A reliance on service jobs to make ends meet and oppression from multinational businesses aren’t the only things that rural and nonrural residents have in common. Both groups are also struggling to pay the rent. In April, CBS News said that rural Americans are facing a housing affordability crisis driven largely by stagnating and declining incomes.
Rural and urban residents alike are also being squeezed by the Trump administration’s war on the poor. The CBS report says that Trump’s proposed 2020 budget includes cuts to rural housing programs, while a U.S. Department of Agriculture program that offered loans for affordable rent hasn’t had direct financing since 2011. The rural housing program cuts are a part of proposed “drastic” cuts to housing programs overall. And, just in time for Christmas, the Trump administration has either implemented or is proposing cuts to food stamps that could impact more than 3 million Americans, with 2.2 million people being entirely cut off.
While most people know how essential food aid is for urban people living in poverty, an October 2018 report by Harvest Public Media said that research conducted by the national Food Research and Action Center shows that, “since 2012, SNAP (food stamp) participation is highest among households in rural areas and small towns under 2,500 people.” More rural residents also rely on food assistance—16% in rural areas as opposed to 13% of the people in urban areas, according to the report. Food Research and Action didn’t respond to Daily Kos’ requests for comment for this story.

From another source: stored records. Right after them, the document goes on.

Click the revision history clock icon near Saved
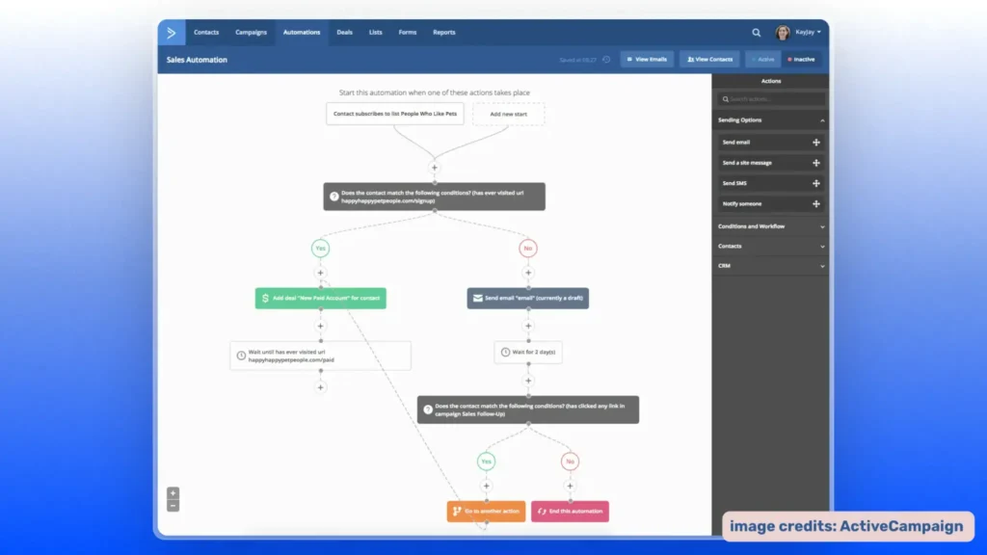 point(605,59)
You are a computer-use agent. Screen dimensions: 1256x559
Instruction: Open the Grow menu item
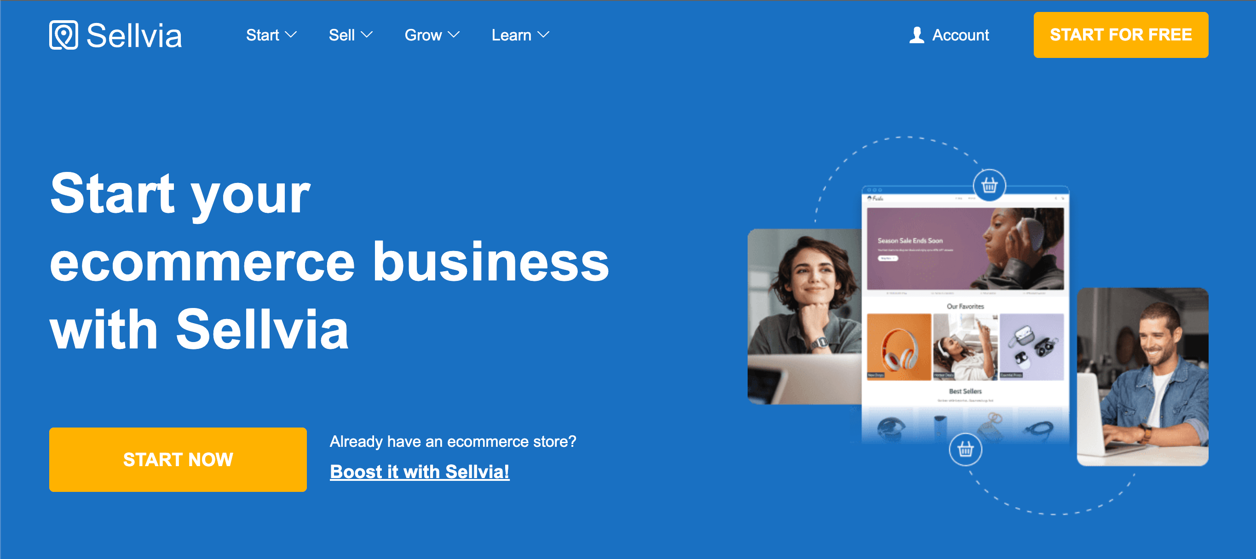[423, 35]
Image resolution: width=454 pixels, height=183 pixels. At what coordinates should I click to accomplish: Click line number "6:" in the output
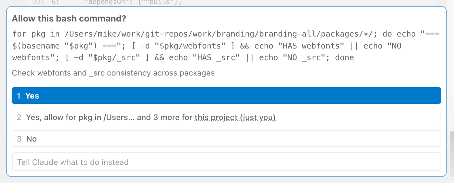(55, 2)
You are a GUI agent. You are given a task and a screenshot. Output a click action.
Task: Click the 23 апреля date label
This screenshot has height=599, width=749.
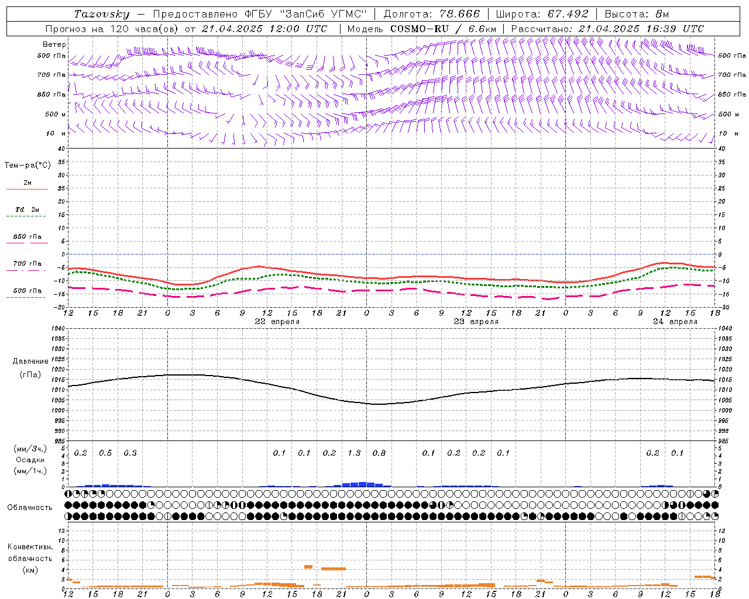point(476,322)
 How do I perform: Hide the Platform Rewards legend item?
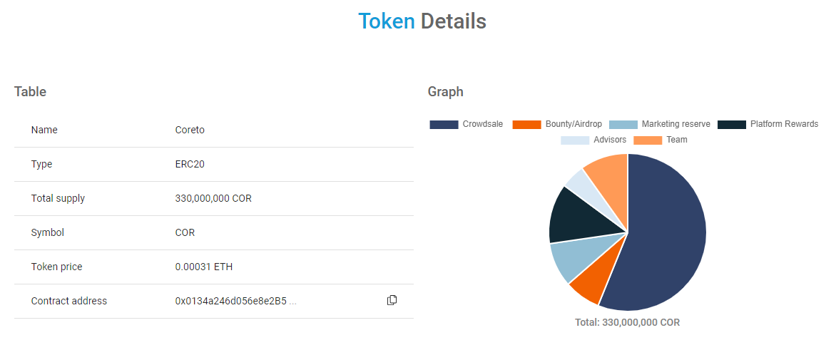pos(768,124)
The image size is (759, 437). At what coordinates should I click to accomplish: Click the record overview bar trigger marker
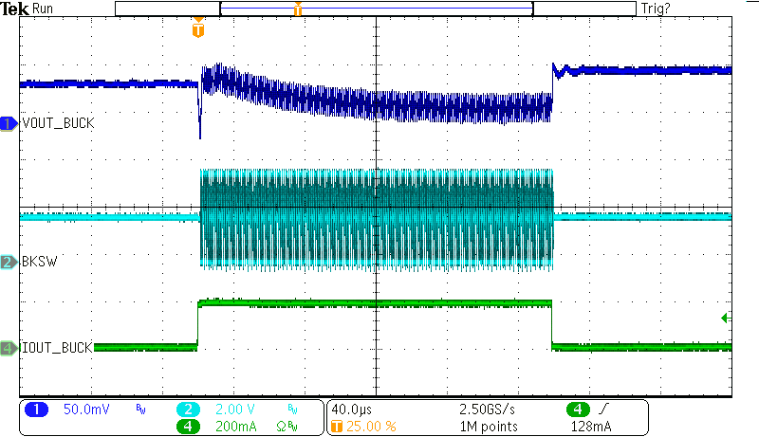[298, 9]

Even though Trump administration policies are exacerbating trends that contribute to rural poverty and hunger, Trump himself remains popular with rural voters. According to a report last week by FiveThirtyEight, Trump is “enormously popular among residents of rural areas, with a 61 percent approval rating and a 26 percent disapproval rating.” Another poll cited in the FiveThirtyEight report shows Trump with a 62% approval and 35% disapproval rating among people in rural areas.
Dawn Wolfe is a freelance writer and journalist based in Ann Arbor, Michigan. This post was written and reported through our Daily Kos freelance program.